Argentina could face default after Supreme Court ruling
Jim Armitage is the City editor of The Independent and London Evening Standard group of newspapers. He has been a reporter and editor for more than 20 years and was recently shortlisted for the Press Gazette financial journalist of the year and The Society of Editors financial journalist of the year awards. He contributes news, investigative reports and comment to the Independent titles plus a daily column in the Evening Standard.
Deputy business editor
Monday 16 June 2014
Hedge funds including Aurelius and NML, two of the so-called “vulture funds” who forced Britain’s Coop Bank to hand them over a major stake last year, have won a legal battle that Argentina claims could force it into another sovereign debt default.
The funds bought Argentinian sovereign debt on the cheap after its famous 2001 default in the hope of forcing the country to pay them back in full. Since then, other private bondholders – most of whom were long term lenders prior to the default - have accepted part repayment of their loans, agreeing to be repaid about a third of what the country owes them.
However, the Aurelius and NML-led bondholders, which represent only around 7 per cent of Argentina’s bonds, have repeatedly demanded that they should be paid in full. Argentina has repeatedly claimed that it cannot afford to both repay them the $1.3bn it owes them and keep up repayments on the rest of its towering debt.

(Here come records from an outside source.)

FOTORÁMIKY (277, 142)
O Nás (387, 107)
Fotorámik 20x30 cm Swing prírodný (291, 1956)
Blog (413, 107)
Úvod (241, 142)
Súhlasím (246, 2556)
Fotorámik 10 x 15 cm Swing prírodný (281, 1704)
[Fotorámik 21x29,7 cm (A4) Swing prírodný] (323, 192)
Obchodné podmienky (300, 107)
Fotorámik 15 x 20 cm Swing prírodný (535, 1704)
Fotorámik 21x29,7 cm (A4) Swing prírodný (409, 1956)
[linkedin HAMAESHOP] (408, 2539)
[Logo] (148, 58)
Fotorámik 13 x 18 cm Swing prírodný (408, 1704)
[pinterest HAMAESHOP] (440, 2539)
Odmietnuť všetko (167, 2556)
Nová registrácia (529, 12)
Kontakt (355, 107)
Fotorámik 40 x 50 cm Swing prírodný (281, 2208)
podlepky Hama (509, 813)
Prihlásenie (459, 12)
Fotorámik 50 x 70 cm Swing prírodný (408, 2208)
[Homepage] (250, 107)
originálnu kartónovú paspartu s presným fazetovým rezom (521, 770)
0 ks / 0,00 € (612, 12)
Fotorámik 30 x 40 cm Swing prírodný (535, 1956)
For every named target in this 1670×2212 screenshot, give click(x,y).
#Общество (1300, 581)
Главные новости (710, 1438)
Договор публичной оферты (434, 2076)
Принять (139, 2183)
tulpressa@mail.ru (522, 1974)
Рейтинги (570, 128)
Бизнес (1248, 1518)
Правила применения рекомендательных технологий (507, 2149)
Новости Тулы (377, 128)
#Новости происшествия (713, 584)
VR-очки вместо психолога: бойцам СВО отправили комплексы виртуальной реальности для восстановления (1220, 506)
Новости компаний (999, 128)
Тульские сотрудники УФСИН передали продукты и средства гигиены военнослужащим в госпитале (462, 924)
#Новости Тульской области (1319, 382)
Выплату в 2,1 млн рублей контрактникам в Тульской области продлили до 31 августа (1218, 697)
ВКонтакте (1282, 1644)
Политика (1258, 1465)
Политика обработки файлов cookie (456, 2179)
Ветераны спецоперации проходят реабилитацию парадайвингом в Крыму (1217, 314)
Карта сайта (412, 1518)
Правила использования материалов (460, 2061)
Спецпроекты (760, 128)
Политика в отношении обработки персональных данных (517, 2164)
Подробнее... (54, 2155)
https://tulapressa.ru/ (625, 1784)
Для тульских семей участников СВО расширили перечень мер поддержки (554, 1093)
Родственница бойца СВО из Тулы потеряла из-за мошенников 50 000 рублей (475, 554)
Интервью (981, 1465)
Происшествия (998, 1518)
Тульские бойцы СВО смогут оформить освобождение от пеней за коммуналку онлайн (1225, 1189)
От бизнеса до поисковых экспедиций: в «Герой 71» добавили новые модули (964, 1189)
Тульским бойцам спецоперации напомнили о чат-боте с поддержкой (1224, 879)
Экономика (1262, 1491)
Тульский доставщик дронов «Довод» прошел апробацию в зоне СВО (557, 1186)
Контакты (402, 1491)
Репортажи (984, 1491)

The US Supreme Court, however, has sided with the vulture funds and declined to hear Argentina’s appeal, despite its claim in its filing that "Argentina will have to face, objectively, a serious and imminent risk of default." The court agreed with a lower court ruling that Argentina must pay both the haircut lenders and the vultures holding out for payment in full.
A spokesman for the Jubilee Debt Campaign said: “We are shocked the Supreme Court did not even agree to hear this case. It is so important in terms of setting a precedent. The vulture funds never lent any money to Argentina yet they could now force the country to default to those who did over the next couple of weeks.”
Debt campaign groups argue that much of Argentina’s debt crisis was started by the military junta and exacerbated by irresponsible lending.
The case famously saw NML obtain an order from Ghana to seize the Argentine navy ship The Libertad in 2012. Ghana held the ship for several months until a UN maritime court ruled against the seizure and ordered Ghana to let the ship go.
Mark Brodsky, known as “The Terminator” for his relentless approach to achieving his business objectives, has reportedly sold most of Aurelius’s stake in the Coop Bank’s debt. He and other vulture funds bought in when the debt was cheap in the hope of forcing the company to give them a stake worth much more in the long run.